↓
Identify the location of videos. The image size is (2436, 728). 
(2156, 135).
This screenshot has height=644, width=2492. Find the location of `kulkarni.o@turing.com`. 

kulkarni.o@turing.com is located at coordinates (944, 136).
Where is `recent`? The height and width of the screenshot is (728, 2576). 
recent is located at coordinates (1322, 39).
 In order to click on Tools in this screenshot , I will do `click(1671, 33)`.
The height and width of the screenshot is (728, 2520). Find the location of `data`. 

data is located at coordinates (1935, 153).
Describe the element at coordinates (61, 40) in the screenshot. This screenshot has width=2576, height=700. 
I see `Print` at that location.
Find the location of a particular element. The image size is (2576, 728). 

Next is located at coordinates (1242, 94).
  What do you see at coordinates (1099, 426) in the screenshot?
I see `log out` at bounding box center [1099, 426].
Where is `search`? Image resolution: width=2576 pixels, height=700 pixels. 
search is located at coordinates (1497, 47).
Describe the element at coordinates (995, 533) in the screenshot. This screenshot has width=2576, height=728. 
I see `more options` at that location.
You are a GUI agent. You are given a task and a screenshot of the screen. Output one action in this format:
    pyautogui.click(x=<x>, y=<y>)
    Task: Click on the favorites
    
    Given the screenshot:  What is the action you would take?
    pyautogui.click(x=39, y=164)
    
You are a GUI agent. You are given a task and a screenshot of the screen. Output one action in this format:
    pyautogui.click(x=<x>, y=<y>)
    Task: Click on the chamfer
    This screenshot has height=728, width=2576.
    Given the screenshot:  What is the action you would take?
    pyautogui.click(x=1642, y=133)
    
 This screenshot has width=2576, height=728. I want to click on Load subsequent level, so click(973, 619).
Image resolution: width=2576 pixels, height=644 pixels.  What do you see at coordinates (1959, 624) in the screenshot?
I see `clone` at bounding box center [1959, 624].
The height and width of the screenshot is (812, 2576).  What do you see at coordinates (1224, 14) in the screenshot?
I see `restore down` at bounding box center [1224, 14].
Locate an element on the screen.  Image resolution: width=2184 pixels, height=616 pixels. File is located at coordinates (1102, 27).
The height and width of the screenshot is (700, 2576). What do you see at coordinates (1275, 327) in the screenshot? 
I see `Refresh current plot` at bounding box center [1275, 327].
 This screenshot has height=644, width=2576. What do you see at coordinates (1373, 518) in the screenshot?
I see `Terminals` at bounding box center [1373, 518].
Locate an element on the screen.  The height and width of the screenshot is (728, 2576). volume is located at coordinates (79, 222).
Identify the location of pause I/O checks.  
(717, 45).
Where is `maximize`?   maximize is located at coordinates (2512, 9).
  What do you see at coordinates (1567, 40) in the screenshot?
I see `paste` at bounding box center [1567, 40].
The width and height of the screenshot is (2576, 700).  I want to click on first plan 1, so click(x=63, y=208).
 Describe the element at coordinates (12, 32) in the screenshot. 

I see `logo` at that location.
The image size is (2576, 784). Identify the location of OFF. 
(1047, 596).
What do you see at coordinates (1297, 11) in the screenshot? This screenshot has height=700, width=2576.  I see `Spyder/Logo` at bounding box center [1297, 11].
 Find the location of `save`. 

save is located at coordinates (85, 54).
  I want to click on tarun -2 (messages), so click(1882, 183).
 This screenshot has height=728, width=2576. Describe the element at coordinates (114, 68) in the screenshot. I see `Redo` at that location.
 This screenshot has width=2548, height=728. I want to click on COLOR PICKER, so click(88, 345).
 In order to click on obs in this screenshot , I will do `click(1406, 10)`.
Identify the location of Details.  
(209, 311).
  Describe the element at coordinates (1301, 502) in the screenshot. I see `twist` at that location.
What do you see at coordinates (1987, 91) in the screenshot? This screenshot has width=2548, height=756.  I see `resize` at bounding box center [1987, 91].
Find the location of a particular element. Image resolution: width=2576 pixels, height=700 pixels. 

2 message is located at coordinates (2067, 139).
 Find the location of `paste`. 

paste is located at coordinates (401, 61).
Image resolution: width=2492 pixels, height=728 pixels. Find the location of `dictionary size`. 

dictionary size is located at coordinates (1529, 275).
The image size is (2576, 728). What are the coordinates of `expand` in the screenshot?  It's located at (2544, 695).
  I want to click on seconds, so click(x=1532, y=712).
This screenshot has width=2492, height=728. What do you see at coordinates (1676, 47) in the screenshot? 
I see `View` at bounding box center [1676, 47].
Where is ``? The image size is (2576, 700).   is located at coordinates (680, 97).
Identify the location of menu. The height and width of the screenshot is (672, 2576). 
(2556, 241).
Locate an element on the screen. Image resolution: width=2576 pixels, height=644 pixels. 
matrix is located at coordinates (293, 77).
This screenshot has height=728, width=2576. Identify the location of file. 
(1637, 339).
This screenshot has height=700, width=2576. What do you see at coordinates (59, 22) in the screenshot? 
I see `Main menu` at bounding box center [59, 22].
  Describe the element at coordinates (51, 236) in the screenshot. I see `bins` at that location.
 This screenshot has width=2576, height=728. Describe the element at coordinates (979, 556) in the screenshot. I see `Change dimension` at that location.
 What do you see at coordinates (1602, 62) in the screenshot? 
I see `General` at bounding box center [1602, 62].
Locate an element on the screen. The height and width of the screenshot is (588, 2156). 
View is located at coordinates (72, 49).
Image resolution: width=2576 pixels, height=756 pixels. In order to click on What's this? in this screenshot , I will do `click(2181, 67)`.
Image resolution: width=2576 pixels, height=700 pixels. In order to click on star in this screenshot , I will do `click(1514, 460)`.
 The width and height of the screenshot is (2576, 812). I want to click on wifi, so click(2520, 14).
↑
| DIRECTION |
Copy the entire listing above line for line, without changing a single character.

| FINISHED EXERCISE |
Identify the location of videos. The image size is (2436, 728). 
(2156, 135).
This screenshot has height=644, width=2492. Find the location of `kulkarni.o@turing.com`. 

kulkarni.o@turing.com is located at coordinates (944, 136).
Where is `recent`? The height and width of the screenshot is (728, 2576). 
recent is located at coordinates (1322, 39).
 In order to click on Tools in this screenshot , I will do `click(1671, 33)`.
The height and width of the screenshot is (728, 2520). Find the location of `data`. 

data is located at coordinates (1935, 153).
Describe the element at coordinates (61, 40) in the screenshot. This screenshot has width=2576, height=700. 
I see `Print` at that location.
Find the location of a particular element. The image size is (2576, 728). 

Next is located at coordinates (1242, 94).
  What do you see at coordinates (1099, 426) in the screenshot?
I see `log out` at bounding box center [1099, 426].
Where is `search`? Image resolution: width=2576 pixels, height=700 pixels. 
search is located at coordinates (1497, 47).
Describe the element at coordinates (995, 533) in the screenshot. This screenshot has width=2576, height=728. 
I see `more options` at that location.
You are a GUI agent. You are given a task and a screenshot of the screen. Output one action in this format:
    pyautogui.click(x=<x>, y=<y>)
    Task: Click on the favorites
    
    Given the screenshot:  What is the action you would take?
    pyautogui.click(x=39, y=164)
    
You are a GUI agent. You are given a task and a screenshot of the screen. Output one action in this format:
    pyautogui.click(x=<x>, y=<y>)
    Task: Click on the chamfer
    This screenshot has height=728, width=2576.
    Given the screenshot:  What is the action you would take?
    pyautogui.click(x=1642, y=133)
    
 This screenshot has width=2576, height=728. I want to click on Load subsequent level, so click(973, 619).
Image resolution: width=2576 pixels, height=644 pixels.  What do you see at coordinates (1959, 624) in the screenshot?
I see `clone` at bounding box center [1959, 624].
The height and width of the screenshot is (812, 2576).  What do you see at coordinates (1224, 14) in the screenshot?
I see `restore down` at bounding box center [1224, 14].
Locate an element on the screen.  Image resolution: width=2184 pixels, height=616 pixels. File is located at coordinates (1102, 27).
The height and width of the screenshot is (700, 2576). What do you see at coordinates (1275, 327) in the screenshot? 
I see `Refresh current plot` at bounding box center [1275, 327].
 This screenshot has height=644, width=2576. What do you see at coordinates (1373, 518) in the screenshot?
I see `Terminals` at bounding box center [1373, 518].
Locate an element on the screen.  The height and width of the screenshot is (728, 2576). volume is located at coordinates (79, 222).
Identify the location of pause I/O checks.  
(717, 45).
Where is `maximize`?   maximize is located at coordinates (2512, 9).
  What do you see at coordinates (1567, 40) in the screenshot?
I see `paste` at bounding box center [1567, 40].
The width and height of the screenshot is (2576, 700).  I want to click on first plan 1, so click(x=63, y=208).
 Describe the element at coordinates (12, 32) in the screenshot. 

I see `logo` at that location.
The image size is (2576, 784). Identify the location of OFF. 
(1047, 596).
What do you see at coordinates (1297, 11) in the screenshot? This screenshot has height=700, width=2576.  I see `Spyder/Logo` at bounding box center [1297, 11].
 Find the location of `save`. 

save is located at coordinates (85, 54).
  I want to click on tarun -2 (messages), so click(1882, 183).
 This screenshot has height=728, width=2576. Describe the element at coordinates (114, 68) in the screenshot. I see `Redo` at that location.
 This screenshot has width=2548, height=728. I want to click on COLOR PICKER, so click(88, 345).
 In order to click on obs in this screenshot , I will do `click(1406, 10)`.
Identify the location of Details.  
(209, 311).
  Describe the element at coordinates (1301, 502) in the screenshot. I see `twist` at that location.
What do you see at coordinates (1987, 91) in the screenshot? This screenshot has width=2548, height=756.  I see `resize` at bounding box center [1987, 91].
Find the location of a particular element. Image resolution: width=2576 pixels, height=700 pixels. 

2 message is located at coordinates (2067, 139).
 Find the location of `paste`. 

paste is located at coordinates (401, 61).
Image resolution: width=2492 pixels, height=728 pixels. Find the location of `dictionary size`. 

dictionary size is located at coordinates (1529, 275).
The image size is (2576, 728). What are the coordinates of `expand` in the screenshot?  It's located at (2544, 695).
  I want to click on seconds, so click(x=1532, y=712).
This screenshot has width=2492, height=728. What do you see at coordinates (1676, 47) in the screenshot? 
I see `View` at bounding box center [1676, 47].
Where is ``? The image size is (2576, 700).   is located at coordinates (680, 97).
Identify the location of menu. The height and width of the screenshot is (672, 2576). 
(2556, 241).
Locate an element on the screen. Image resolution: width=2576 pixels, height=644 pixels. 
matrix is located at coordinates (293, 77).
This screenshot has height=728, width=2576. Identify the location of file. 
(1637, 339).
This screenshot has height=700, width=2576. What do you see at coordinates (59, 22) in the screenshot? 
I see `Main menu` at bounding box center [59, 22].
  Describe the element at coordinates (51, 236) in the screenshot. I see `bins` at that location.
 This screenshot has width=2576, height=728. Describe the element at coordinates (979, 556) in the screenshot. I see `Change dimension` at that location.
 What do you see at coordinates (1602, 62) in the screenshot? 
I see `General` at bounding box center [1602, 62].
Locate an element on the screen. The height and width of the screenshot is (588, 2156). 
View is located at coordinates (72, 49).
Image resolution: width=2576 pixels, height=756 pixels. In order to click on What's this? in this screenshot , I will do `click(2181, 67)`.
Image resolution: width=2576 pixels, height=700 pixels. In order to click on star in this screenshot , I will do `click(1514, 460)`.
 The width and height of the screenshot is (2576, 812). I want to click on wifi, so click(2520, 14).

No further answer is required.